Spain, the fourth largest euro zone economy, saw its credit rating downgraded a notch by Fitch Ratings agency from the maximum AAA to AA+ late on Friday after a 15 billion euro austerity program squeaked through parliament by a single vote.

Market reaction to the downgrade was limited, partly because U.S. and British markets were closed for holidays on Monday.

The euro recouped losses incurred after the Spanish debt downgrade to trade at around $1.23. The 10-year Spanish-German bond spread widened only slightly but Spanish stocks fell 0.7 percent while the index of leading European shares gained 0.4 percent.

Labor REFORM WHATEVER

Spanish Economy Minister Elena Salgado told a conference in Madrid that the government aimed to pass a much anticipated labor market reform by the end of June with or without consensus with the unions and business representatives.

The minority Socialist administration extended the deadline for an agreement by one week from Monday but officials have said the social partners are still far apart.

The left-leaning daily El Pais said the government planned to allow companies to make greater use of cheap work contracts for a broader range of employees, reducing redundancy payments and making it easier to fire workers.

Trade unions have threatened to strike if the government imposes the reform by royal decree, a move that would set the ruling Socialists on a collision course with their traditional allies in organized labor.

In a sign of continued international concern about the impact of Europe's problems, China warned that Europe's struggle to contain ballooning debt posed a risk to global economic growth, raising the specter of a double-dip recession.

Premier Wen Jiabao, addressing business leaders during an official visit to Japan, issued his warnings a day after France admitted it will struggle to keep its top credit rating.

Some countries have experienced sovereign debt crises, for example Greece. Is this kind of phenomenon over? Now it seems that it's not so simple, Wen said.
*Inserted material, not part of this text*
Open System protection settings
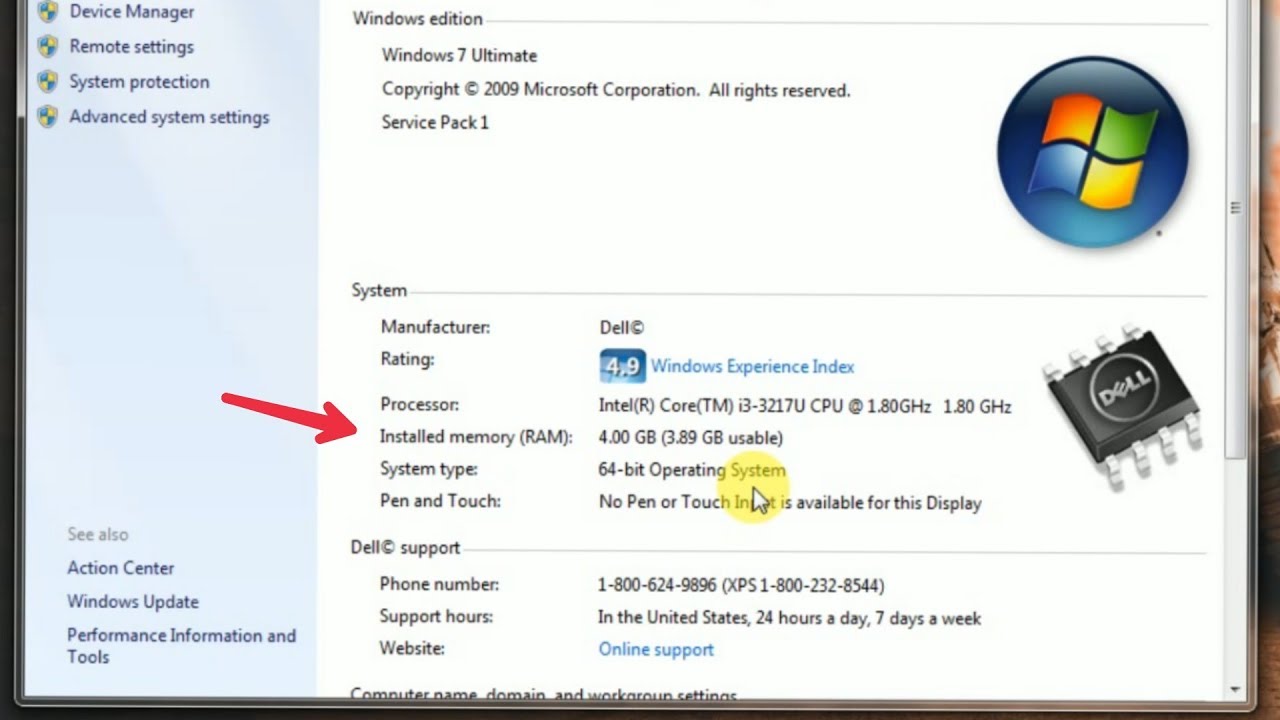Image resolution: width=1280 pixels, height=720 pixels. point(139,81)
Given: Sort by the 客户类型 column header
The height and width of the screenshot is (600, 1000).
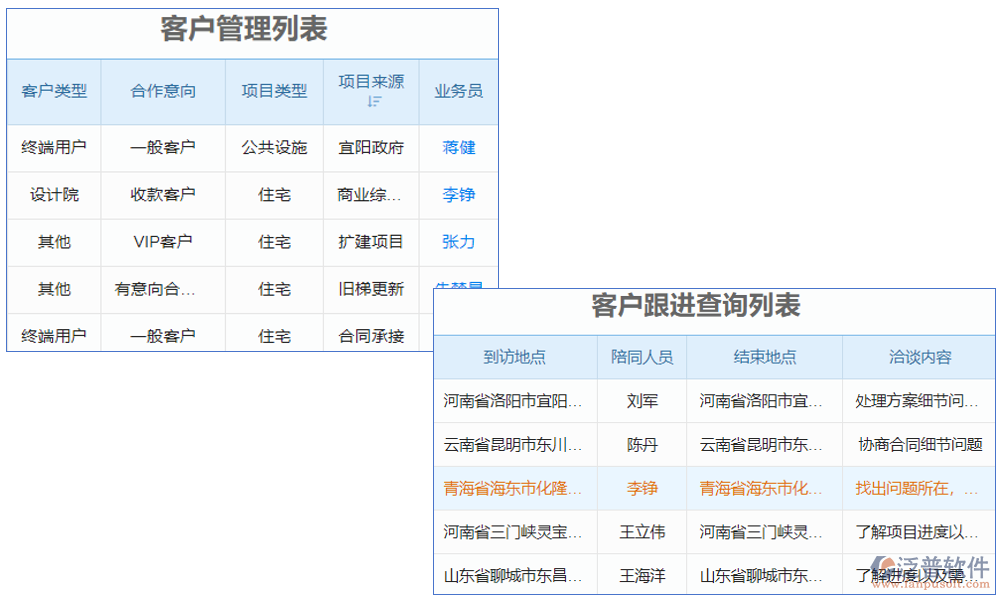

The sovereign debt crisis in some European countries may drag down Europe's economic recovery.

He added it was too early to wind down stimulus deployed during the 2007-2009 financial crisis.

Governments around the world ran up record debts during the $5 trillion effort to pull the economy out of its deepest slump since the Great Depression and now face a tough balancing act: how to reduce debt without choking off growth.

ECB governing council member Mario Draghi warned that austerity programs by European governments could snuff out a fragile recovery unless they were coordinated internationally.

These are difficult courses of action and unless coordinated at the international level they risk extinguishing the hesitant economic recovery, he said.

As if on cue, economic sentiment in the euro zone fell in May, defying analysts expectations of a slight improvement, in part due to the wave of austerity announcements.

However, ECB President Jean-Claude Trichet said the economy may expand more than expected in the second quarter.

The fact that not just the fiscally weakest southern European countries, but also nations at the euro zone's core are under pressure to cut debt and deficits amassed during the financial crisis, is adding to concerns.

On Sunday, France said keeping its AAA credit rating would be a stretch without some tough action on its deficit, while Germany indicated it might resort to raising taxes to bring its shortfall closer to the EU's limit of 3 percent of gross domestic product.

France, the euro zone's second-largest economy, expects the budget deficit to hit 8 percent of GDP this year, but aims to bring it down to the EU limit by 2013. Germany, Europe's biggest economy, expects its deficit to exceed 5 percent of GDP in 2010.